SUKABUMI — Pemerintah Kota Sukabumi melalui Badan Perencanaan Pembangunan Daerah (Bappeda) terus memacu kesiapan seluruh perangkat daerah dalam menghadapi ajang Innovative Government Award (IGA) 2025 yang digelar oleh Kementerian Dalam Negeri (Kemendagri). Langkah ini dilakukan untuk mempertahankan predikat “Kota Sangat Inovatif” yang telah diraih pada IGA 2024 lalu.
Kabid Penelitian dan Pengembangan Bappeda Kota Sukabumi, Ismail Aini, mengatakan bahwa pihaknya telah menerima radiogram dari Badan Strategi Kebijakan Dalam Negeri (BSKDN) Kemendagri terkait dimulainya proses pelaporan inovasi. Seluruh pemerintah daerah diminta segera melaporkan inovasi yang masih berjalan dalam dua tahun terakhir.
“Menyikapi hal ini, kami langsung menggelar bimbingan teknis (bimtek) penginputan inovasi di tingkat perangkat daerah, sekolah, puskesmas, kecamatan, dan kelurahan. Tujuannya agar semua inovasi yang dilaporkan memenuhi indikator yang ditetapkan,” ujar Ismail kepada wartawan, Rabu (9/7).
Ismail menjelaskan bahwa IGA 2025 memiliki sejumlah indikator tambahan dibanding tahun sebelumnya. Di antaranya adalah keberpihakan terhadap pemberian Hak atas Kekayaan Intelektual (HAKI), jumlah penerima manfaat, serta kelengkapan dokumen administratif seperti surat keputusan (SK) yang sah.
Selain itu, inovasi yang dilaporkan juga wajib menyentuh tiga urusan wajib pelayanan dasar, yakni pendidikan, sosial, dan tata ruang atau permukiman.

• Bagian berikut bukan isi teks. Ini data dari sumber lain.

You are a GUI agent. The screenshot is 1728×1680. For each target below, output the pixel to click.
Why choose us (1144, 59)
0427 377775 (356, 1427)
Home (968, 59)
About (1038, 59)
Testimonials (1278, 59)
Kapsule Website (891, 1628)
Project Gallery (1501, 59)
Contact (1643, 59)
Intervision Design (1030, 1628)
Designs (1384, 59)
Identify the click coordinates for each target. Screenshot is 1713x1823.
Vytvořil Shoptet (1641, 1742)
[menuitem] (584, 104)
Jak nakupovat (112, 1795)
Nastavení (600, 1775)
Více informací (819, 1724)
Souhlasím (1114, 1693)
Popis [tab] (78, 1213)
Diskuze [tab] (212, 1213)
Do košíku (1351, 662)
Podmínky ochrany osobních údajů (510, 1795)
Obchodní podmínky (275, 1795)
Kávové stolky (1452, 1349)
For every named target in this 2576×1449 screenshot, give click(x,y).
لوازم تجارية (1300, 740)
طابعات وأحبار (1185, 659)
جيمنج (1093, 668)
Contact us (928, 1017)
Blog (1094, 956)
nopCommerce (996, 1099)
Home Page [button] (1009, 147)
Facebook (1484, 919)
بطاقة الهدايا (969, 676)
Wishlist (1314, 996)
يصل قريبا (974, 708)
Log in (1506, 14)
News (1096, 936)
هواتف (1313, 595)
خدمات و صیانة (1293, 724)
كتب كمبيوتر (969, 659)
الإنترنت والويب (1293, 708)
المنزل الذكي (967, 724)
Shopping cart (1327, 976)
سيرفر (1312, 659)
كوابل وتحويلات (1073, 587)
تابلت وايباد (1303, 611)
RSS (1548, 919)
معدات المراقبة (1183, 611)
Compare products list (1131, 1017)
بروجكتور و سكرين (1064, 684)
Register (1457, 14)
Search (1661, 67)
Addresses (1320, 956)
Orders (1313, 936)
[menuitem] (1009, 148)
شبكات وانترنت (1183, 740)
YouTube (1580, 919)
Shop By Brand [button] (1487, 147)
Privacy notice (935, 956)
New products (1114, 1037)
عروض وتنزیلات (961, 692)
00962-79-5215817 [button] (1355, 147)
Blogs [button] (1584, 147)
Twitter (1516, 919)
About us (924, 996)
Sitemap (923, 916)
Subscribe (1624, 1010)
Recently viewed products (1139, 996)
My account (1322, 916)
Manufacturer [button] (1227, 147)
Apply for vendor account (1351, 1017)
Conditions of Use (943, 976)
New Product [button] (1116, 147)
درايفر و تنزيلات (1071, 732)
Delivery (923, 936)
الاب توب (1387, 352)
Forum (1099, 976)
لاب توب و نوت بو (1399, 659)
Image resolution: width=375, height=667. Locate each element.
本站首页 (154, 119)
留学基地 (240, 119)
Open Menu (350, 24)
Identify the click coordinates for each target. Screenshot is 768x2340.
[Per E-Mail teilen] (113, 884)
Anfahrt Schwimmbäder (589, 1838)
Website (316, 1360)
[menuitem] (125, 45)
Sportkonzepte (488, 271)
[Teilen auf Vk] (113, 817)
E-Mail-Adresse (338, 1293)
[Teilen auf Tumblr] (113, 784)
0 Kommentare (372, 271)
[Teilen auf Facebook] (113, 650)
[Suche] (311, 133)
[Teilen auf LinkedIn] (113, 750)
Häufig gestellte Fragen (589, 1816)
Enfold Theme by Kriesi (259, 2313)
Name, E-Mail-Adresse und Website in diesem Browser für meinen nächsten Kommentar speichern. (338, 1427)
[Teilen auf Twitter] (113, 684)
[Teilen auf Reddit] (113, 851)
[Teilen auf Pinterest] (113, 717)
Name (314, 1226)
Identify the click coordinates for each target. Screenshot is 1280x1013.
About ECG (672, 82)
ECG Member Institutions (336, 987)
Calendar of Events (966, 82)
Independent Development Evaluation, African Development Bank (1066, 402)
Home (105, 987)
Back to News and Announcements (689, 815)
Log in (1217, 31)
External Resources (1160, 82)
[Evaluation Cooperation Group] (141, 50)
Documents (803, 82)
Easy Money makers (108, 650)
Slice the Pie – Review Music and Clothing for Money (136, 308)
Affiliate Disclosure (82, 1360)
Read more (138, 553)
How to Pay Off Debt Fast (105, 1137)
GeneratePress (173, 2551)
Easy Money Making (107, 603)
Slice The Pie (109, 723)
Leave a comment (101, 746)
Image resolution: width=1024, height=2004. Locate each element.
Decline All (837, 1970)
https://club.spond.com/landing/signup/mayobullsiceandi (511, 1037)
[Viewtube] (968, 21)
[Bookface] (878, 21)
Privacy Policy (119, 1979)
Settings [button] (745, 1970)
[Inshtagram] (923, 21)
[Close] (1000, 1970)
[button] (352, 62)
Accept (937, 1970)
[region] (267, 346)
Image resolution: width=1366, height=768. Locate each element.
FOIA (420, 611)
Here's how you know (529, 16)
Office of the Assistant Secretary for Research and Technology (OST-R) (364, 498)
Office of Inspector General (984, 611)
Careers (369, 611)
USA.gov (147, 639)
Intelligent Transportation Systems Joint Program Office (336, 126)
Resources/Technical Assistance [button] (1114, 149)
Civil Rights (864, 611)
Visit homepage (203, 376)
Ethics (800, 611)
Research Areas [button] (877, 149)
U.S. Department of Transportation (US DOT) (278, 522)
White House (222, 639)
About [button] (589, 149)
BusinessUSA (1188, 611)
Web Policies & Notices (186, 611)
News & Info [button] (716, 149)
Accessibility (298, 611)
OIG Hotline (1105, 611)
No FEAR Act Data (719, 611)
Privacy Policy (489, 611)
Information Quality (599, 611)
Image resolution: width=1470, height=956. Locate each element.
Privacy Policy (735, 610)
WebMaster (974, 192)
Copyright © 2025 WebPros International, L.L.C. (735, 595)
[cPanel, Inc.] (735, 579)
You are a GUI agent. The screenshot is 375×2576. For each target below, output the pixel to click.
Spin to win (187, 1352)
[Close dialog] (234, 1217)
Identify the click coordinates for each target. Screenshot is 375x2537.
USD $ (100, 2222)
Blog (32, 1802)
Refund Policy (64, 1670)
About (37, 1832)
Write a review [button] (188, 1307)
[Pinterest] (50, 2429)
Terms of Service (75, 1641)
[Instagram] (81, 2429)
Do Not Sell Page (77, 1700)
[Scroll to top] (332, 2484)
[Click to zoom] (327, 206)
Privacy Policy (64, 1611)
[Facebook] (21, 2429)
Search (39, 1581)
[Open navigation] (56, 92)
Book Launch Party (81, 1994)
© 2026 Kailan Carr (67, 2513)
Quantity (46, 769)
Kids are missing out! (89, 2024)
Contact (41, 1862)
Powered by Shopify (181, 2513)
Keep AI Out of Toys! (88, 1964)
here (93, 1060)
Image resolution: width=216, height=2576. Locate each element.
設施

Hal ini menjadi tantangan tersendiri bagi Kota Sukabumi, mengingat dari total 305 inovasi yang dimiliki, lebih dari 170 di antaranya masih didominasi oleh sektor kesehatan.
“Untuk bidang kesehatan kita sudah cukup kuat. Tapi tahun ini, inovasi dari sektor pendidikan, sosial, dan tata ruang juga harus diperkuat. Kalau tidak memenuhi unsur tersebut, inovasi tidak akan diterima dalam penilaian,” jelasnya.